© SF/Ruth Walz
ZUR PRODUKTION

„Es trillert jede Faser des Herzens, und die heitere Luft erzittert im Triller …“

Was macht eine Oper zur komischen Oper? Möglicherweise der Umstand, dass sich alle Beteiligten ohne Unterlass verkleiden, um andere zu ärgern, sich zu rächen, den richtigen Heiratspartner zu erwischen oder an fremdes Geld heranzukommen? Auf Deutsch wird so etwas gerne „Verwechslungskomödie“ genannt, auf Englisch comedy of errors, was viel besser passt, vor allem bei William Shakespeare, dessen Stück The Merry Wives of Windsor als zentrale Inspiration für Giuseppe Verdis letzte Oper diente. Komödie der Irrtümer und Fehler — eine solche Gattungsbeschreibung trifft den Nerv der Falstaff-Handlung auf das Schmerzhafteste: Wenn sich Titelfigur, Opfer und Widersacher in Hinterzimmern und Vorgärten kostümieren, dann gähnt hinter dem Chaos der Verwechslungen ein tiefer Abgrund menschlicher Unzulänglichkeit. Alle Handlung geht auf sie zurück: zu dick, zu arm, zu verliebt, zu eifersüchtig, zu gutgläubig, zu kraftlos, zu ängstlich. Anders gesagt: Verdi führt in seinem Falstaff ein Panoptikum der Hilflosigkeit vor, einen handlungsreichen Stillstand von Körper und Geist, der in eines der außergewöhnlichsten Finale der Operngeschichte mündet.
Während Verdis grandiose Musik die Stimmbänder der im Gasthaus zum Hosenband versammelten Gesellschaft in wilde Schwingungen versetzt, bleiben die Gedankenbewegungen der meisten Anwesenden eigenartig zäh und vollführen höchstens bleischwere Kreisbewegungen in Zeitlupe. Es ist eine behäbige und rückständige Welt, in der Shakespeare und Verdi ihre jeweiligen Komödien entfesseln. Manchmal würde man sich wünschen, dass aus den Tiefen der Kulissen eine Stimme das Geschehen unterbräche, um weitere abstruse Verwicklungen zu verhindern. Aber so etwas gibt es nur an Filmsets, wenn nach dem Ausruf „Cut!“ Kameras neu ausgerichtet, Szenen umgeschrieben und neue Takes aufgenommen werden. Die Oper ist diesbezüglich unflexibel und dringt unerbittlich auf (mehr oder weniger geglückte) Erfüllung aller angelegten Intrigen, Versöhnungen und Wunschvorstellungen.

* _Zu erledigende Aufgaben_
[1] Welches Stück von William Shakespeare diente laut dem Text über Verdis Falstaff als zentrale Inspiration für Verdis letzte Oper?
[2] Schreiben Sie aus dem Text über Verdis Falstaff den Abschnitt von „Während Verdis grandiose“ bis einschließlich „Versöhnungen und Wunschvorstellungen.“ wortgetreu ab.
Die anschließende Auflistung wird nicht benötigt.

* _Quelleninformationen_

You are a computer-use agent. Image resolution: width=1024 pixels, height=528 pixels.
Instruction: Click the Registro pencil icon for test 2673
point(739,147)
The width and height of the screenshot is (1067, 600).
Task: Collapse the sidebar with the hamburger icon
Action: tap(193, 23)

* _Lösungen_
[1] The Merry Wives of Windsor

[2]
Während Verdis grandiose Musik die Stimmbänder der im Gasthaus zum Hosenband versammelten Gesellschaft in wilde Schwingungen versetzt, bleiben die Gedankenbewegungen der meisten Anwesenden eigenartig zäh und vollführen höchstens bleischwere Kreisbewegungen in Zeitlupe. Es ist eine behäbige und rückständige Welt, in der Shakespeare und Verdi ihre jeweiligen Komödien entfesseln. Manchmal würde man sich wünschen, dass aus den Tiefen der Kulissen eine Stimme das Geschehen unterbräche, um weitere abstruse Verwicklungen zu verhindern. Aber so etwas gibt es nur an Filmsets, wenn nach dem Ausruf „Cut!“ Kameras neu ausgerichtet, Szenen umgeschrieben und neue Takes aufgenommen werden. Die Oper ist diesbezüglich unflexibel und dringt unerbittlich auf (mehr oder weniger geglückte) Erfüllung aller angelegten Intrigen, Versöhnungen und Wunschvorstellungen.